Brief: Reproduce, from the lines below, exactly the stretch that begins at the line containing "Given: Click the Photo Repair picture icon" and ends at the line containing "Given: Tap the Back button", both included.

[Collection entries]
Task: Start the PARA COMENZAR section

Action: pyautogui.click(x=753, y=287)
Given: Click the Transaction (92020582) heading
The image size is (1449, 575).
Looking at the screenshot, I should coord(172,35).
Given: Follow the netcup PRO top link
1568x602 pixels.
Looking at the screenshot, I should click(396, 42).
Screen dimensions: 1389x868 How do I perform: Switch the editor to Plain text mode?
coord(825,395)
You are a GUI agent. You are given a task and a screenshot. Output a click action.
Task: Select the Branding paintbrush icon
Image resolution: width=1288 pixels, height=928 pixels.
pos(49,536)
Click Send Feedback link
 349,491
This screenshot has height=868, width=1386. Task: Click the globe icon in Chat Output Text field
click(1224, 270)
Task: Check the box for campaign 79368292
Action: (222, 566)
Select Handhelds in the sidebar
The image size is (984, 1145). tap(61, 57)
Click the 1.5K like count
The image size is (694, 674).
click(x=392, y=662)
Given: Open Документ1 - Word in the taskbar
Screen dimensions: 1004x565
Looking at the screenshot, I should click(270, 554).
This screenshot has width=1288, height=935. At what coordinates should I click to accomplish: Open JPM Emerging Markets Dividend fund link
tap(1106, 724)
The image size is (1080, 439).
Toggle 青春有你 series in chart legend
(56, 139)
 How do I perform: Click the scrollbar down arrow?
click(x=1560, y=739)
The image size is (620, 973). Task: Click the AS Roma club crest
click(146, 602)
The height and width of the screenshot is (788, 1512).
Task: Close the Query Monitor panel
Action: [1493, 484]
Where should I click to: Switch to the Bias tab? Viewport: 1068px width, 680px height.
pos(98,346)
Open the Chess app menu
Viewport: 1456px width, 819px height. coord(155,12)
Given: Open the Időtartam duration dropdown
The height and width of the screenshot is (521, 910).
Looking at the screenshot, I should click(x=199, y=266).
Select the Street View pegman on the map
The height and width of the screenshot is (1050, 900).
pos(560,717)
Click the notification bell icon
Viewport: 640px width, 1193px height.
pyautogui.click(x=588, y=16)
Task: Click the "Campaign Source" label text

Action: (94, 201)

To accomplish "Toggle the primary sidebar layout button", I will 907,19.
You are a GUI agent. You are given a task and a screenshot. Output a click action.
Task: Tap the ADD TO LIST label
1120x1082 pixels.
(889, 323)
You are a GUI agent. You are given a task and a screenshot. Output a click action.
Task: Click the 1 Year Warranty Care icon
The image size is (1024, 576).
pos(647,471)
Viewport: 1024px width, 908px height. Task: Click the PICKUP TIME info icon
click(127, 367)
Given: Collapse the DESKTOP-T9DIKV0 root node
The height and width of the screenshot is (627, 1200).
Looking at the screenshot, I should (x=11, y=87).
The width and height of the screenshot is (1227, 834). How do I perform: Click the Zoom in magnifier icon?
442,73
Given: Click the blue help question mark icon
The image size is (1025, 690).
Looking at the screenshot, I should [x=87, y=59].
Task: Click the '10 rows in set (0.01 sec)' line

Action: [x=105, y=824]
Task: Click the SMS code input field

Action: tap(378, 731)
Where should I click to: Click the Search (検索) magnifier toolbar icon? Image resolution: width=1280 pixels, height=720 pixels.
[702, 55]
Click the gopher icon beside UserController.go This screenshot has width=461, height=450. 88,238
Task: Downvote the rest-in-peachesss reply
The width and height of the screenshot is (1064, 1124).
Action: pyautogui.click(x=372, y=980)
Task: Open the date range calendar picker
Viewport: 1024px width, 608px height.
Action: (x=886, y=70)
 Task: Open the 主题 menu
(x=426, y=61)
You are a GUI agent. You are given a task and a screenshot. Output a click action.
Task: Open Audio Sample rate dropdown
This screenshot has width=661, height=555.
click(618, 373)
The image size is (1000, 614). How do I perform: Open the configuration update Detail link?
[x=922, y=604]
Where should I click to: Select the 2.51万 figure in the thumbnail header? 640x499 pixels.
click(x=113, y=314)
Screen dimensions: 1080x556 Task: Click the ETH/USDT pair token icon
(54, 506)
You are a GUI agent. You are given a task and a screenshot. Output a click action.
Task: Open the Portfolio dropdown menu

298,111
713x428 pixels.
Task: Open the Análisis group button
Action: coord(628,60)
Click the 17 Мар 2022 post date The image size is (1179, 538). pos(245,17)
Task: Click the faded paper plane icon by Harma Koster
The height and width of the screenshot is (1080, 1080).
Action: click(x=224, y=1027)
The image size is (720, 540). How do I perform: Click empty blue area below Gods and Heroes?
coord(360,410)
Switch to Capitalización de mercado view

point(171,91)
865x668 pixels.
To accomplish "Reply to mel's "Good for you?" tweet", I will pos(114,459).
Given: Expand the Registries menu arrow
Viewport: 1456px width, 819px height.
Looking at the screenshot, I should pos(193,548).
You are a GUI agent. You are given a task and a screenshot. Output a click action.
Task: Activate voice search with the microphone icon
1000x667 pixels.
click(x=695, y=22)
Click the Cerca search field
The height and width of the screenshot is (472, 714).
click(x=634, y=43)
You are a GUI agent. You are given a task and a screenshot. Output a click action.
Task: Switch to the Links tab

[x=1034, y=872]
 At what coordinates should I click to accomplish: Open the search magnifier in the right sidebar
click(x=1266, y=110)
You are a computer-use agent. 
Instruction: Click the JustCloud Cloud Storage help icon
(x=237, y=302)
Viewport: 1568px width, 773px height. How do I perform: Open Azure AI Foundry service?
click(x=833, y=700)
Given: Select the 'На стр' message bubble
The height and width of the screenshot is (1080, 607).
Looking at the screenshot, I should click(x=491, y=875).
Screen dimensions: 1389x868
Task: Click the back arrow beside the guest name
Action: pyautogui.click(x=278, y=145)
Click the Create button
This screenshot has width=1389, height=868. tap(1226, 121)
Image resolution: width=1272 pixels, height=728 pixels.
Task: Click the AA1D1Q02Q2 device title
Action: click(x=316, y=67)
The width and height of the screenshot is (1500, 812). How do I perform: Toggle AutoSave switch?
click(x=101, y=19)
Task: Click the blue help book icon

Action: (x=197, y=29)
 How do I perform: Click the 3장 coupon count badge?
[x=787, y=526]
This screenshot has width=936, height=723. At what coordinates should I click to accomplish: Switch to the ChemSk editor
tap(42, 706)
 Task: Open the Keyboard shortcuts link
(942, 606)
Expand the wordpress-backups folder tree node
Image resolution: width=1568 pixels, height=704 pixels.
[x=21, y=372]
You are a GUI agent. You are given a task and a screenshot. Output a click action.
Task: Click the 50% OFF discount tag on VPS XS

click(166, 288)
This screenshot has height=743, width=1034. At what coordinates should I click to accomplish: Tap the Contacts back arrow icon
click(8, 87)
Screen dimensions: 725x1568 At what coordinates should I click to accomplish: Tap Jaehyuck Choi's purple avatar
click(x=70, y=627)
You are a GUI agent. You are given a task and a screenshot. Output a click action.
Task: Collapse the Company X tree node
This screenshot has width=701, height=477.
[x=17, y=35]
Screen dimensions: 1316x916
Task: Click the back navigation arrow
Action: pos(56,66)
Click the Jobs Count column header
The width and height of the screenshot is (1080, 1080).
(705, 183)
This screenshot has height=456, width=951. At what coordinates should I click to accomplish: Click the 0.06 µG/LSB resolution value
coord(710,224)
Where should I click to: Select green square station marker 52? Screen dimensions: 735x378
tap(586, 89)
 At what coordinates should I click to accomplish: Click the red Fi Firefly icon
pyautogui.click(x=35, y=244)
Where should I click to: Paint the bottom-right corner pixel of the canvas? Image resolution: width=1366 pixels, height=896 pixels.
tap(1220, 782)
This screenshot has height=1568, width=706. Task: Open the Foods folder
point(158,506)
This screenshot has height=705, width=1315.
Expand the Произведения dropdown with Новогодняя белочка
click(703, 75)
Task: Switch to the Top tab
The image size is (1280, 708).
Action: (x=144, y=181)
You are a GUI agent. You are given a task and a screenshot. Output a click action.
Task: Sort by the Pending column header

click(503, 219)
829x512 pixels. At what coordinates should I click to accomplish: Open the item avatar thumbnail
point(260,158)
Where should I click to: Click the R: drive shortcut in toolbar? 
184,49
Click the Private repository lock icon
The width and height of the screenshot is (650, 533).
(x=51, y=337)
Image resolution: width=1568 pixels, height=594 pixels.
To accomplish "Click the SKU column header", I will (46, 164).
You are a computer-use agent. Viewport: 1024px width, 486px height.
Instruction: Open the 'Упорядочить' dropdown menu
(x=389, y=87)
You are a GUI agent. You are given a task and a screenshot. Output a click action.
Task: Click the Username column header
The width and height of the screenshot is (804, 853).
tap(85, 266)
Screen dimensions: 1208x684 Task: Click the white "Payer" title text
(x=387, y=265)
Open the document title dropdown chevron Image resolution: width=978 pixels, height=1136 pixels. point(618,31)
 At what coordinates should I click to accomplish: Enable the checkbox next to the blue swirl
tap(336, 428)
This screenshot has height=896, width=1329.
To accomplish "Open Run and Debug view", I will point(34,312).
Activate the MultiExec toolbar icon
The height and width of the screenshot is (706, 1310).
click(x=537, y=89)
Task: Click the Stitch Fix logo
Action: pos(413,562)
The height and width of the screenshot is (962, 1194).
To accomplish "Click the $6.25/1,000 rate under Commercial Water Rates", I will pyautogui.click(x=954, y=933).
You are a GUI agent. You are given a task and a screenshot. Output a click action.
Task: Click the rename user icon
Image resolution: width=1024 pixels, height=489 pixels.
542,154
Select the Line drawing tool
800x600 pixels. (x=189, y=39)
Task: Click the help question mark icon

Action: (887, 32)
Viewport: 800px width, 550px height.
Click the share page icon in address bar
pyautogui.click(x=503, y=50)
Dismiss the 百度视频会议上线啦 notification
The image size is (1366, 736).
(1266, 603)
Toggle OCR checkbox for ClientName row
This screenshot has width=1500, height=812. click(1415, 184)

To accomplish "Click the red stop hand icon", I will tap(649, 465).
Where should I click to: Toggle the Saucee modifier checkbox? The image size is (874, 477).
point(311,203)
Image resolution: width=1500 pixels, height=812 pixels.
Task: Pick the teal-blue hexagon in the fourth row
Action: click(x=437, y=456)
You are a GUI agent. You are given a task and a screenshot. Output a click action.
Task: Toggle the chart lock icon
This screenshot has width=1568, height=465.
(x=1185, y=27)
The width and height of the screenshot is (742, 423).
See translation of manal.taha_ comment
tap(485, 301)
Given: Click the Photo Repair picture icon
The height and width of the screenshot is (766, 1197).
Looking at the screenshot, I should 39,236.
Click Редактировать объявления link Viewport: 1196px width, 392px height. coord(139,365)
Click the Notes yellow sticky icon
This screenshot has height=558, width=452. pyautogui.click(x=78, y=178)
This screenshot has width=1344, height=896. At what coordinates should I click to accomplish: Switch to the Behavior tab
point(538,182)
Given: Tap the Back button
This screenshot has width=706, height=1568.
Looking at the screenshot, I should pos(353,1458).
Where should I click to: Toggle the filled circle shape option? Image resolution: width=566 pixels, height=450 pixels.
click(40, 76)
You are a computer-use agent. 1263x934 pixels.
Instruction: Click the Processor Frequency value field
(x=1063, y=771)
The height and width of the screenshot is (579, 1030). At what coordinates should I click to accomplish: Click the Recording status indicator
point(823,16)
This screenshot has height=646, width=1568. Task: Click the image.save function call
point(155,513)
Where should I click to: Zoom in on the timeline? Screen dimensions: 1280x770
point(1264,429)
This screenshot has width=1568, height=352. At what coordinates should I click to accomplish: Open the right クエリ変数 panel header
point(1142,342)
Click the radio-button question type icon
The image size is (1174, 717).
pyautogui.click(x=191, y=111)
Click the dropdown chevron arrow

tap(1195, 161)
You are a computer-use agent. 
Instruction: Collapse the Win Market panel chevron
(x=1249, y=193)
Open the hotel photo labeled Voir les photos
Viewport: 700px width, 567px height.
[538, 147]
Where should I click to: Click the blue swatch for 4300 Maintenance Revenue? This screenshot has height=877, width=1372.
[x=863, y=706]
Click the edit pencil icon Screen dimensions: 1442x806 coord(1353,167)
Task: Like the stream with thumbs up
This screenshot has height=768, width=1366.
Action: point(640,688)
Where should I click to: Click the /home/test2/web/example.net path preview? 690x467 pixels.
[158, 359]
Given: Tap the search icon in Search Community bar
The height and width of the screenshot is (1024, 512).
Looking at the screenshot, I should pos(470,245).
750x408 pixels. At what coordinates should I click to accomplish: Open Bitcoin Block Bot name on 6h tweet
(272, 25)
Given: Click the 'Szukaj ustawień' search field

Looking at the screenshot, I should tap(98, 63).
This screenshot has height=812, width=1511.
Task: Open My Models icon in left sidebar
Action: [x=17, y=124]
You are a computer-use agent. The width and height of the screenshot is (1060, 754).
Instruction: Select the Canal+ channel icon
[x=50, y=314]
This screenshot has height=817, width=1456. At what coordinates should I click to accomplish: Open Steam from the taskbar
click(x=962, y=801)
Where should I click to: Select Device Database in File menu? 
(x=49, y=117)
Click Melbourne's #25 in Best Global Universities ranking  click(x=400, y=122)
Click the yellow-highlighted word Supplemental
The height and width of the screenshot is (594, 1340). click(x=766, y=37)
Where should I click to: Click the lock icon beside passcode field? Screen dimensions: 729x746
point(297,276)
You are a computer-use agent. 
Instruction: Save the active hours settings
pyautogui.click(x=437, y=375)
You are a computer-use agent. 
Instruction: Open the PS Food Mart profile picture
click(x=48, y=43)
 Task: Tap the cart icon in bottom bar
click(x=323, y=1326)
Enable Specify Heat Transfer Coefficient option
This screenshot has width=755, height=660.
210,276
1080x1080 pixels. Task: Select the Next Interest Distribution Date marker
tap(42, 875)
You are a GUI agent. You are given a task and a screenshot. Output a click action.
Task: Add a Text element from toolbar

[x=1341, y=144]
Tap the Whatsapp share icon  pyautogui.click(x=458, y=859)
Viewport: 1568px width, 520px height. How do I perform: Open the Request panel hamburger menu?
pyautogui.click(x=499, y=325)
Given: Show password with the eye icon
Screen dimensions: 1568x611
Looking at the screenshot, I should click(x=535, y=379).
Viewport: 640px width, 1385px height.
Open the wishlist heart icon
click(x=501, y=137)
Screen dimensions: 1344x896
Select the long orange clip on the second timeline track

Solution for this problem:
Given: Click the Photo Repair picture icon
The height and width of the screenshot is (766, 1197).
Looking at the screenshot, I should 39,236.
Click Редактировать объявления link Viewport: 1196px width, 392px height. coord(139,365)
Click the Notes yellow sticky icon
This screenshot has height=558, width=452. pyautogui.click(x=78, y=178)
This screenshot has width=1344, height=896. At what coordinates should I click to accomplish: Switch to the Behavior tab
point(538,182)
Given: Tap the Back button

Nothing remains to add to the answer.